◆ Given problem 1
According to the invention summary, what problem remains with the combined technology?
◆ Given problem 2
Please extend the invention summary on the nitride semiconductor SBD, picking up after its final sentence.

[begin Provided text]

BRIEF SUMMARY OF INVENTION
[0006] A combination of the technology shown in FIG. 4, in which a
hetero junction is used, and the technology shown in FIG. 5, in
which a p-type nitride semiconductor region is used, achieves an
SBD which is low in forward voltage drop, in which leakage current
is suppressed, and which is high in breakdown voltage. However,
this combined technology is left with such a problem that the
lowest value of forward voltage at which a forward current flows is
high. The present specification discloses a technology for reducing
a forward voltage at which a forward current starts to flow.
[0007] In an SBD disclosed herein, an anode electrode and a cathode
electrode are formed on a front surface of a nitride semiconductor
substrate.
[0008] The nitride semiconductor substrate includes a laminated
structure in which a first nitride semiconductor layer, a second
nitride semiconductor layer, a third nitride semiconductor layer,
and a fourth nitride semiconductor layer are laminated in this
order from a back surface side of the nitride semiconductor
substrate to a front surface side of the nitride semiconductor
substrate. The first nitride semiconductor layer may be obtained by
causing a buffer layer to grow on a substrate and causing the first
nitride semiconductor layer to grow on the buffer layer. In this
case, the nitride semiconductor substrate includes a laminated
structure in which the substrate, the buffer layer, the first
nitride semiconductor layer, the second nitride semiconductor
layer, the third nitride semiconductor layer, and the fourth
nitride semiconductor layer are laminated in this order from a back
surface of the nitride semiconductor substrate to the front surface
of the nitride semiconductor substrate.

[end Provided text]
[begin Entries supplied]

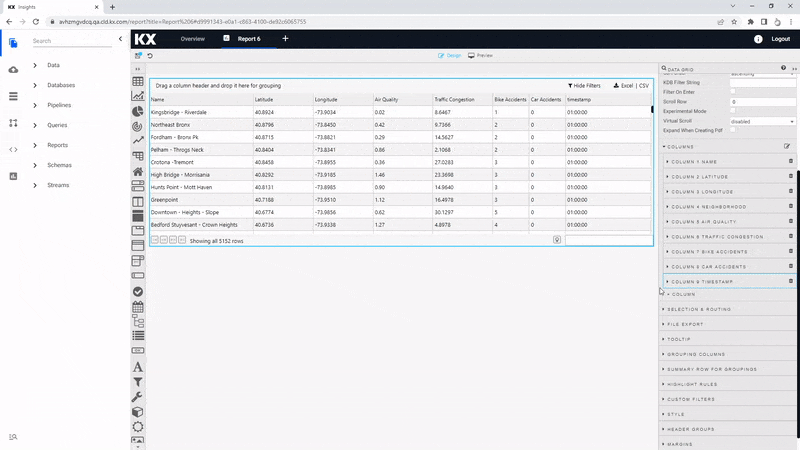Click the filter funnel component icon
This screenshot has height=450, width=800.
click(138, 382)
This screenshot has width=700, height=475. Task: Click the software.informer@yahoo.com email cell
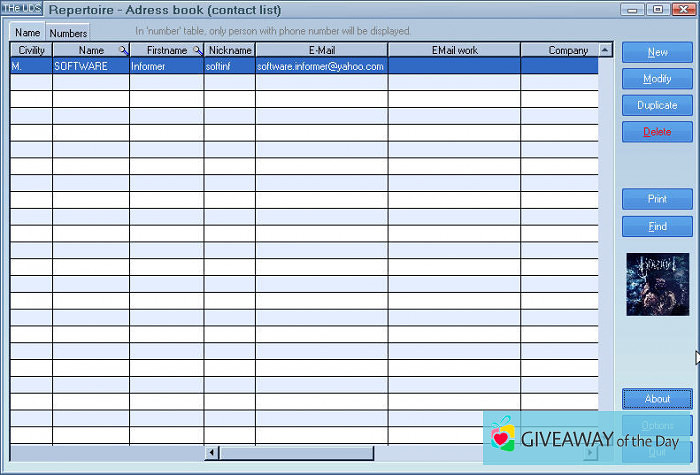pos(320,66)
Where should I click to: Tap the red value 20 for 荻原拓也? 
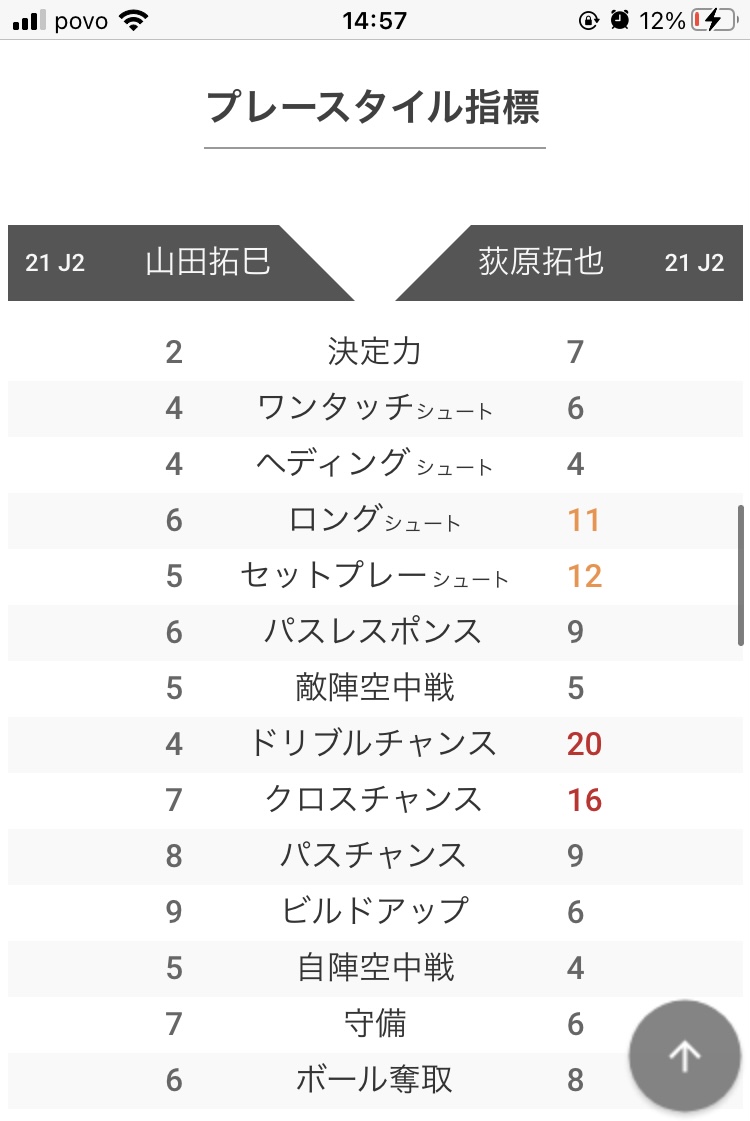pyautogui.click(x=585, y=744)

[end Entries supplied]

◆ Written reply 1
The lowest forward voltage at which a forward current flows is high.

◆ Written reply 2
[0009] When seen in planar view, the nitride semiconductor
substrate has some regions from which the third nitride
semiconductor layer and the fourth nitride semiconductor layer have
been removed. In the regions from which the third nitride
semiconductor layer and the fourth nitride semiconductor layer have
been removed, the second nitride semiconductor layer is exposed at
the front surface of the nitride semiconductor substrate.
[0010] The anode electrode is formed in an area extending over a
region where the fourth nitride semiconductor layer does not exist
and a region where the fourth nitride semiconductor layer exists.
For this reason, in a cross-sectional view of the area where the
anode electrode is formed, there is a mixture of a region where
there is a laminated structure of the first nitride semiconductor
layer, the second nitride semiconductor layer, the third nitride
semiconductor layer, the fourth nitride semiconductor layer, and
the anode electrode and a region where there is a laminated
structure of the first nitride semiconductor layer, the second
nitride semiconductor layer, and the anode electrode.
[0011] In the foregoing, the first nitride semiconductor layer is
narrower in band gap than the second nitride semiconductor layer,
and the second nitride semiconductor layer is narrower in band gap
than the third nitride semiconductor layer. Further, a conductivity
type of each of the first nitride semiconductor layer, the second
nitride semiconductor layer, and the third nitride semiconductor
layer is not a p type, and a conductivity type of the fourth
nitride semiconductor layer is a p type.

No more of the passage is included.